High image quality rendering on scalable parallel systems
The term ‘interactive rendering’ is commonly associated with the special purpose rendering hardware of current high-end graphics workstations. But although the quality of the images produced by these systems has increased at an astonishing rate over the last few years, the correct simulation of optical phenomena, most notably of global illumination, remains to be outside their reach. Tricks like reflection mapping can be used to produce the illusion of global illumination, but they compromise the physical correctness of the image and thus fail in applications where this is required, such as optical quality control of free-form surfaces in CAD or lighting design in architecture. Furthermore, special purpose hardware systems do not provide the degree of programmability required for high-end computer animation image quality and complexity.

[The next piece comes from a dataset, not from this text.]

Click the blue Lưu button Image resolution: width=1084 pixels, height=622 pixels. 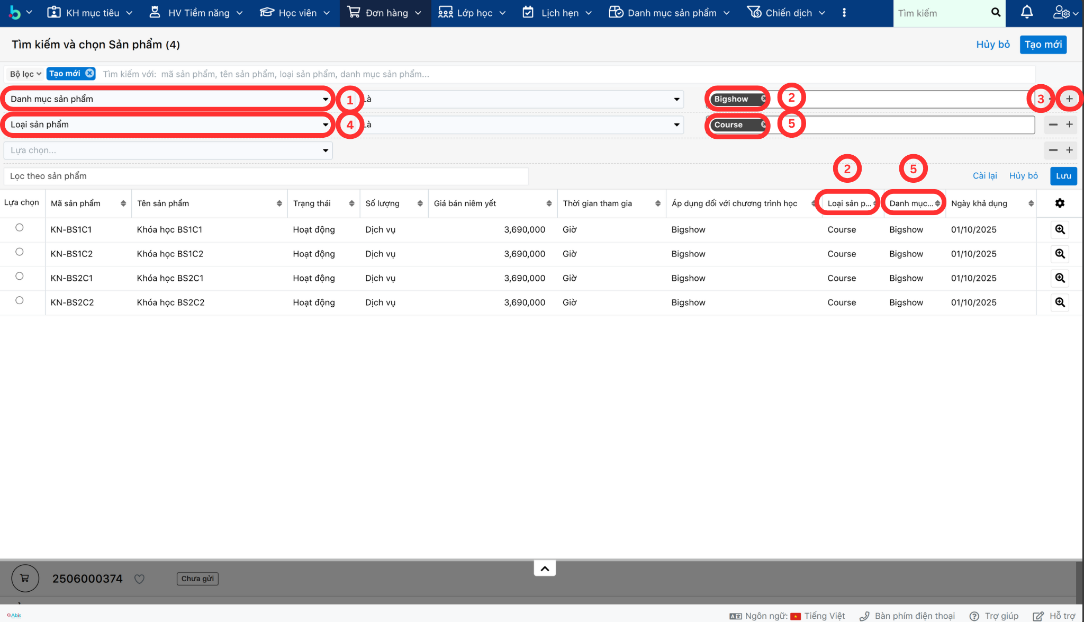pos(1063,176)
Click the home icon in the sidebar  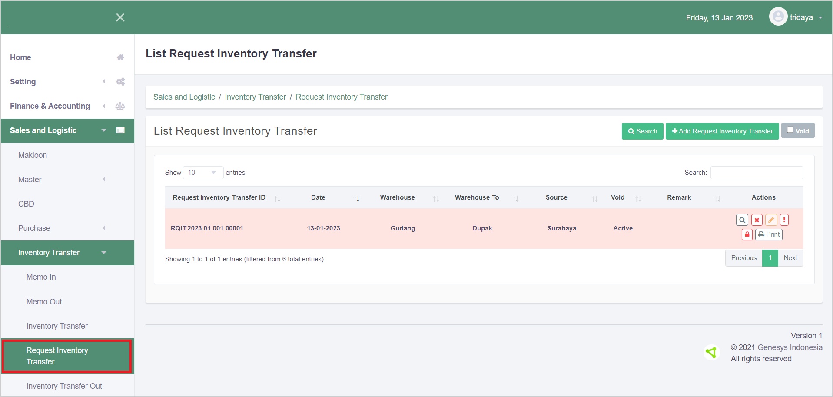[120, 57]
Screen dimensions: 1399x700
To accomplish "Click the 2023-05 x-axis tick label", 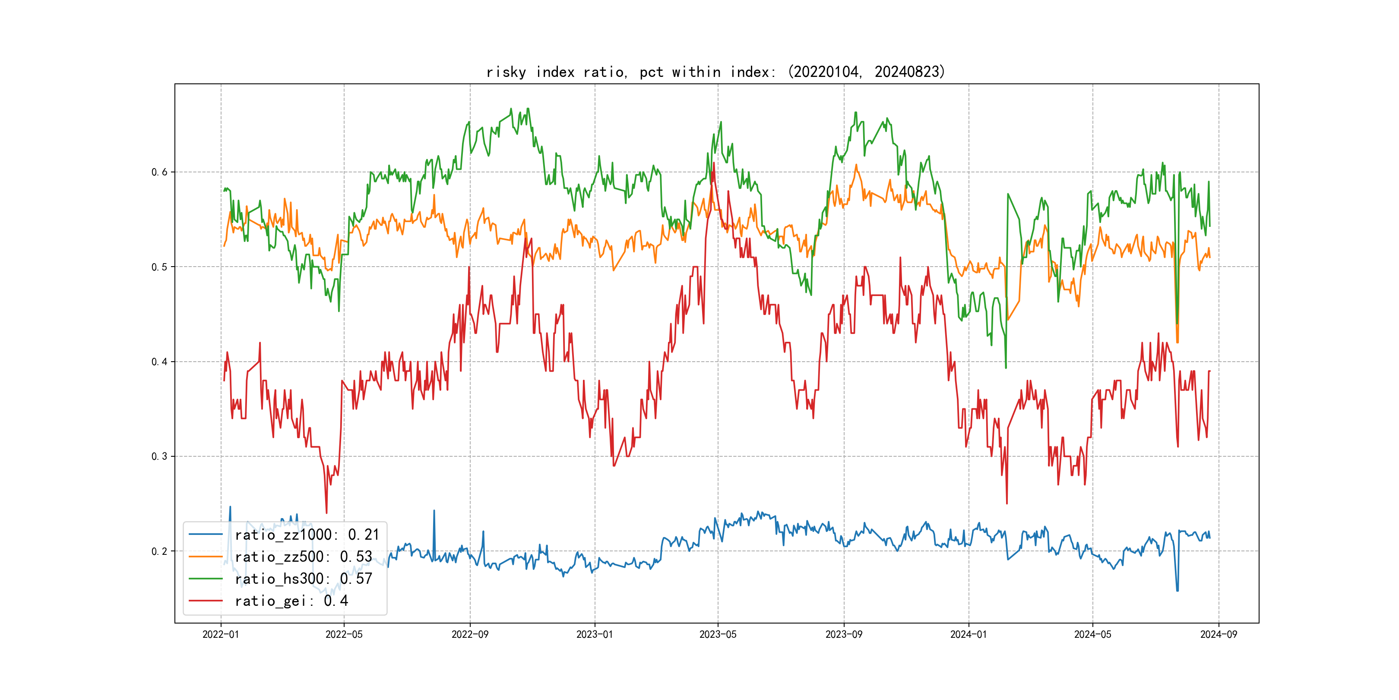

Currently, the commercial rendering systems modelling the widest range of optical phenomena are software based. They support a wide variety of surface representations, most notably trimmed free-form surfaces, and can process procedural shaders which are defined by the user in a special purpose shading language or as C language code fragments that are dynamically compiled and linked to the rendering software. All of these systems operate essentially in batch mode.
The performance of software based rendering systems on today's most powerful workstations is still between three to five orders of magnitude less than that required for real-time interactive work. The rendering of a single image in high-end computer animation production or in an industrial application such as the design of car bodies can take hours or even days on conventional machines for the typical size of the databases involved.
If we define the term ‘interactive’ to mean that the response time of the system approaches the average response time of the user to create a new situation which requires a recomputation it becomes evident that the current state of the art either compromises image quality or interactive performance.
It is argued that the simultaneous requirements of interactivity and very high image quality suggest the implementation of the rendering software component on truly scalable, distributed memory parallel computers.
This raises a number of implementation problems, in particular with respect to the algorithms and data structures that provide scalable performance on such computer architectures. The main issue is the effective use of distributed memory in the presence of adaptive acceleration techniques that produce irregular memory access patterns. A further requirement dictated by an intended interactive use of the rendering software is the ability to incrementally update the distributed database.
Since it is very likely that scalable parallel computer architectures will provide the dominant basis for large-scale computing in the near future, the development of such rendering software is of great industrial relevance. It can be seen as a first step towards high image quality virtual reality systems.